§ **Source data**
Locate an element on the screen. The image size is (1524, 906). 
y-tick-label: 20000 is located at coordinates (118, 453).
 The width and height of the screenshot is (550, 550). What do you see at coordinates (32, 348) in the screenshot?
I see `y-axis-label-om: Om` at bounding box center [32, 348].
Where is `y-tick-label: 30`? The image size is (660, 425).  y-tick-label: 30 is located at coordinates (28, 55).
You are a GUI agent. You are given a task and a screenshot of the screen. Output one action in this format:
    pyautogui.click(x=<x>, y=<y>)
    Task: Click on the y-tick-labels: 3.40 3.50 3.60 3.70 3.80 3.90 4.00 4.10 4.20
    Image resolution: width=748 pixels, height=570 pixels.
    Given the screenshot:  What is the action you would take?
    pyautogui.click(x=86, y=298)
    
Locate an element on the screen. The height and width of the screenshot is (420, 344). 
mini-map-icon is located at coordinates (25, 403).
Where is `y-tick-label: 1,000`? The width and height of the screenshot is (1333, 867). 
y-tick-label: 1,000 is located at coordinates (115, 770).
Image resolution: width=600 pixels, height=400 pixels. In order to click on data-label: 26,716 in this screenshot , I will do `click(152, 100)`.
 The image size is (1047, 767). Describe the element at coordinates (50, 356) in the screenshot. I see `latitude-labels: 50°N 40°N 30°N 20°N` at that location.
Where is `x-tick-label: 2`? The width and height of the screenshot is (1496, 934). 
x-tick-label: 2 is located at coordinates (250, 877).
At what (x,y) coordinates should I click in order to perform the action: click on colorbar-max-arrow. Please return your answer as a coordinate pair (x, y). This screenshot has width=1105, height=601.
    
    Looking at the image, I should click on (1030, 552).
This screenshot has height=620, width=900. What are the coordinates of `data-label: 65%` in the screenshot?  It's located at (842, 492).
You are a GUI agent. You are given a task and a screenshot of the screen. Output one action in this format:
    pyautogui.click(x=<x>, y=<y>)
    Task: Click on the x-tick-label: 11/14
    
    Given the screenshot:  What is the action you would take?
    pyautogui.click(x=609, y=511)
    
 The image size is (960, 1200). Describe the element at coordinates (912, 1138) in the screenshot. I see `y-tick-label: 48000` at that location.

§ **TASK PROMPT**
Copy out all of the entries above word for word, without changing anything.

§ **EXERCISE OUTPUT**
Locate an element on the screen. The image size is (1524, 906). 
y-tick-label: 20000 is located at coordinates (118, 453).
 The width and height of the screenshot is (550, 550). What do you see at coordinates (32, 348) in the screenshot?
I see `y-axis-label-om: Om` at bounding box center [32, 348].
Where is `y-tick-label: 30`? The image size is (660, 425).  y-tick-label: 30 is located at coordinates (28, 55).
You are a GUI agent. You are given a task and a screenshot of the screen. Output one action in this format:
    pyautogui.click(x=<x>, y=<y>)
    Task: Click on the y-tick-labels: 3.40 3.50 3.60 3.70 3.80 3.90 4.00 4.10 4.20
    Image resolution: width=748 pixels, height=570 pixels.
    Given the screenshot:  What is the action you would take?
    pyautogui.click(x=86, y=298)
    
Locate an element on the screen. The height and width of the screenshot is (420, 344). 
mini-map-icon is located at coordinates (25, 403).
Where is `y-tick-label: 1,000`? The width and height of the screenshot is (1333, 867). 
y-tick-label: 1,000 is located at coordinates (115, 770).
Image resolution: width=600 pixels, height=400 pixels. In order to click on data-label: 26,716 in this screenshot , I will do `click(152, 100)`.
 The image size is (1047, 767). Describe the element at coordinates (50, 356) in the screenshot. I see `latitude-labels: 50°N 40°N 30°N 20°N` at that location.
Where is `x-tick-label: 2`? The width and height of the screenshot is (1496, 934). 
x-tick-label: 2 is located at coordinates (250, 877).
At what (x,y) coordinates should I click in order to perform the action: click on colorbar-max-arrow. Please return your answer as a coordinate pair (x, y). This screenshot has width=1105, height=601.
    
    Looking at the image, I should click on (1030, 552).
This screenshot has height=620, width=900. What are the coordinates of `data-label: 65%` in the screenshot?  It's located at (842, 492).
You are a GUI agent. You are given a task and a screenshot of the screen. Output one action in this format:
    pyautogui.click(x=<x>, y=<y>)
    Task: Click on the x-tick-label: 11/14
    
    Given the screenshot:  What is the action you would take?
    pyautogui.click(x=609, y=511)
    
 The image size is (960, 1200). Describe the element at coordinates (912, 1138) in the screenshot. I see `y-tick-label: 48000` at that location.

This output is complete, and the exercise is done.